Within each ResBlock, learnable parameters \(\gamma, \beta\) modulate features according to the MARs mode:

\[\mathsf{Modulate}(\mathbf{x}; \mathsf{MS}): \mathbf{x} \leftarrow (1 + \gamma_{\text{ms}}) \odot \mathbf{x} + \beta_{\text{ms}}\]

This ensures that the shared network can adapt to the feature distributions of different modalities.

Loss & Training

  • AdamW optimizer, initial learning rate \(1 \times 10^{-4}\), cosine annealing
  • Batch size 48 (effective batch size 96 due to MARs duplication)
  • 50K training iterations with 100-step warmup
  • \(\lambda = 1.0\), feature dimension \(C = 128\)

Key Experimental Results

Main Results

Performance comparison on the WV3 dataset:

Method HQNR↑ ERGAS↓ PSNR↑ Inference Time↓ (s) Memory↓ (GB)
CANConv (CVPR24) 0.951 2.163 37.441 0.451 2.713
PanDiff (TGRS23) 0.952 2.276 37.029 2.955 2.328
TMDiff (TGRS24) 0.924 2.151 37.477 9.997 9.910
PAN-Crafter 0.958 2.040 37.956 0.009 1.711

PAN-Crafter is 1110× faster than TMDiff and 50× faster than CANConv, while achieving the best results on all core metrics.

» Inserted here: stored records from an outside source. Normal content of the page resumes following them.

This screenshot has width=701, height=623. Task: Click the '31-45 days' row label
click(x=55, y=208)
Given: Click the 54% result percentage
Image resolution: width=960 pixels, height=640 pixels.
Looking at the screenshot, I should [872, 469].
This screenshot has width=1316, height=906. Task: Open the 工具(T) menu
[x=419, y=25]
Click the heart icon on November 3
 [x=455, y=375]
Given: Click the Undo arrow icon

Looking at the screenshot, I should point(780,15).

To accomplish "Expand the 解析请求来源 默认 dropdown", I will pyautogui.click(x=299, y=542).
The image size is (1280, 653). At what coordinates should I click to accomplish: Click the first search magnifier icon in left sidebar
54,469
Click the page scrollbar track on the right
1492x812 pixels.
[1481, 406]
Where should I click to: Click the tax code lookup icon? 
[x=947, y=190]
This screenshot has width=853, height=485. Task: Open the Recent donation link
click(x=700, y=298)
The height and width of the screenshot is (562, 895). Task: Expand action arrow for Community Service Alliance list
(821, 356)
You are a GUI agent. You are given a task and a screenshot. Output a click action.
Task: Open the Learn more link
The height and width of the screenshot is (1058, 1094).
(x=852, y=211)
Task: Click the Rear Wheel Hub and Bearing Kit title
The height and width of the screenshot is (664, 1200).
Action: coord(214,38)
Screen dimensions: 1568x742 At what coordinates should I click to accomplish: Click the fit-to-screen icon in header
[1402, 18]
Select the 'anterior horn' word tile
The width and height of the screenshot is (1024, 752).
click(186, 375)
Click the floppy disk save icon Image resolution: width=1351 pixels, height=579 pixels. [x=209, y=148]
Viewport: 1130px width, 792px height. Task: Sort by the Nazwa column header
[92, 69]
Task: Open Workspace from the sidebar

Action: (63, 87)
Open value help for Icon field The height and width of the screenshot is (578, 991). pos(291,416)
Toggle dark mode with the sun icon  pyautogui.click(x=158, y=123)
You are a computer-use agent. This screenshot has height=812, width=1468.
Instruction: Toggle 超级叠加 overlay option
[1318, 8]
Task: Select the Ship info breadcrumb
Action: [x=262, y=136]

GF2 dataset: PSNR reaches 45.076, nearly 2 dB higher than the second-best CANConv (43.166).

Ablation Study

CM3A MARs HQNR↑ ERGAS↓ PSNR↑ Time (s)
0.948 2.232 37.245 0.006
0.956 2.122 37.602 0.009
0.949 2.212 37.285 0.007
0.958 2.040 37.956 0.009

Key findings: - MARs contributes more than CM3A in isolation (PSNR: +0.357 vs. +0.040). - However, combining both yields a synergistic effect—the combined gain (+0.711) substantially exceeds the sum of individual gains.

Key Findings

  1. Zero-shot generalization: On unseen WV2 satellite data, PAN-Crafter achieves an HQNR of 0.942, substantially outperforming competing methods.
  2. Self-supervised effect of MARs: PAN back-reconstruction as an auxiliary task significantly improves spatial sharpness on the primary task.
  3. CM3A + MARs synergy: MARs enables bidirectional interaction, upon which CM3A achieves more precise alignment.
  4. Efficiency: The entire framework has only 7.17M parameters and 79.03G FLOPs.

Highlights & Insights

  • PAN back-reconstruction as self-supervision: The method cleverly leverages the PAN image itself as a free supervisory signal, requiring no additional annotation.
  • Local attention replacing positional encoding: Using raw image features instead of conventional positional encodings is better suited to handling uncertain spatial misregistration.
  • High practical value: The method comprehensively outperforms diffusion-based models while being three orders of magnitude faster, making it well-suited for real-world remote sensing processing pipelines.

Limitations & Future Work

  • Inter-band misregistration among multispectral channels is not explicitly addressed; the current work only handles misregistration between PAN and MS.
  • Depthwise separable convolutions for inter-band alignment are identified as a potential improvement direction (noted in the paper).
  • The local attention window size \(k=3\) may be insufficient for large misregistrations.
  • CANConv [CVPR 2024]: Clustering-based spatially adaptive convolution, but k-means dependency results in slow inference.
  • SIPSA [2022]: First work to identify misregistration as a critical challenge in pan-sharpening.
  • PanDiff / TMDiff: Diffusion-based methods with high output quality but prohibitive inference cost.
  • Insight: The dual-task self-supervision paradigm (primary task + inverse task) is generalizable to other cross-modal fusion problems.

Rating

  • Novelty: ⭐⭐⭐⭐ — The MARs bidirectional reconstruction and CM3A alignment mechanism are novel in design.
  • Technical Depth: ⭐⭐⭐⭐ — Modality modulation, local attention as a PE replacement, and other design details are carefully considered.
  • Experimental Thoroughness: ⭐⭐⭐⭐⭐ — Four satellite datasets, zero-shot generalization, and efficiency comparisons.
  • Practicality: ⭐⭐⭐⭐⭐ — Fast inference, low memory footprint, and strong performance make it highly suitable for real-world deployment.